| Instructions for the task |
Take the lines below between the one holding "Identify the click" and the one holding "Excursions (900, 104)", inclusive, and copy them exactly. Add nothing.

| Provided material |
——————

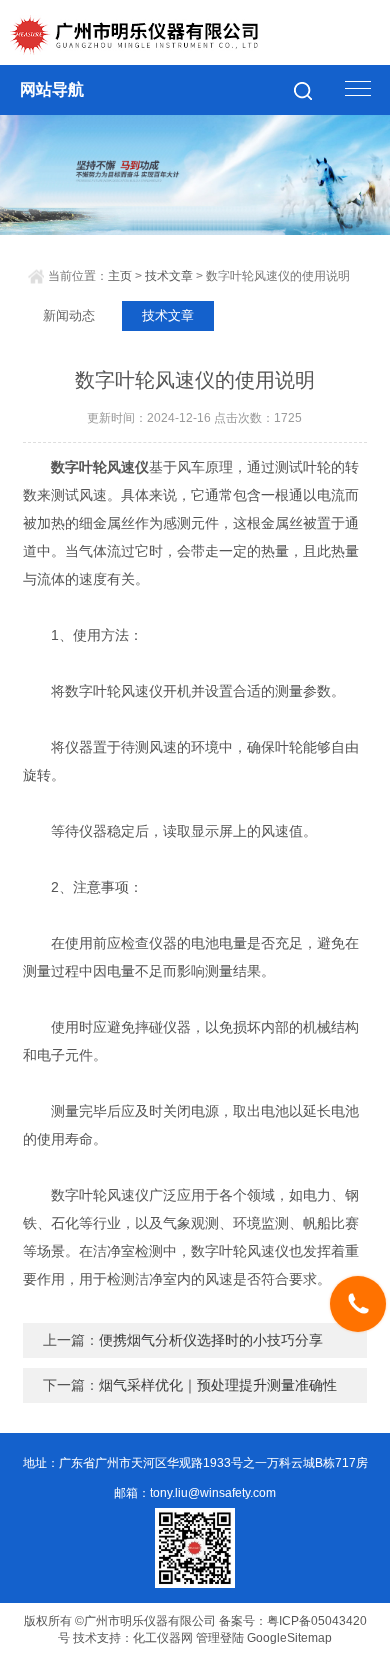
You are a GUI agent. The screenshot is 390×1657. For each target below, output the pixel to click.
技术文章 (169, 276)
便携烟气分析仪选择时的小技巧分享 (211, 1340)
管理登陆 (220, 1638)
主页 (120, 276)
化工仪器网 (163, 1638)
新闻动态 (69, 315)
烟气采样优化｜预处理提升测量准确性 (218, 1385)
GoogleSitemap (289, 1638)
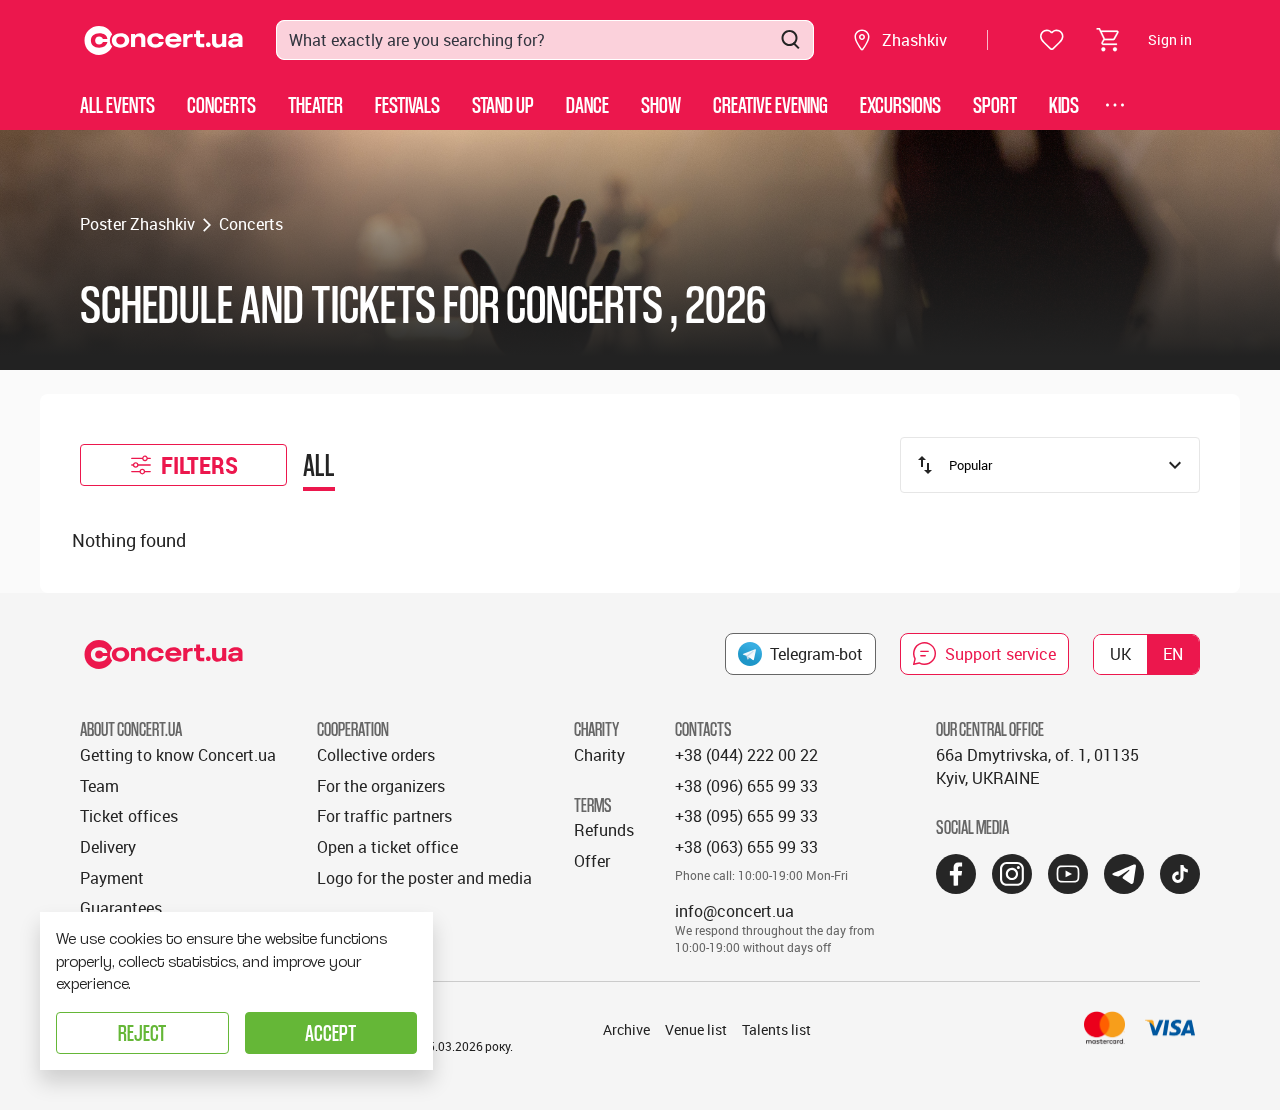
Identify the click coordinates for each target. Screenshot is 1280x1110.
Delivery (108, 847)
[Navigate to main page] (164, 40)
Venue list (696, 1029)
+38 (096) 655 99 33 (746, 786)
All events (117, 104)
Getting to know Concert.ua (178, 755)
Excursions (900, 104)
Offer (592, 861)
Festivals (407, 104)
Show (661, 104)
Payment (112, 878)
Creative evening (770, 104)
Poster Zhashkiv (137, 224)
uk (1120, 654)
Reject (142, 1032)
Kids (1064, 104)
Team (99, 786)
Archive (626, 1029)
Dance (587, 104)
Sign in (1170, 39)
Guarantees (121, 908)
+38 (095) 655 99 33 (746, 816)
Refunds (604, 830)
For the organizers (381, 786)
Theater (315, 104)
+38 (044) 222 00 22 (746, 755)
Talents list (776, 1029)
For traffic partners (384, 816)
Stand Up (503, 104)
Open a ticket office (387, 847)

——————

| Written solution |
Identify the click coordinates for each target. Screenshot is 1280x1110.
Delivery (108, 847)
[Navigate to main page] (164, 40)
Venue list (696, 1029)
+38 (096) 655 99 33 (746, 786)
All events (117, 104)
Getting to know Concert.ua (178, 755)
Excursions (900, 104)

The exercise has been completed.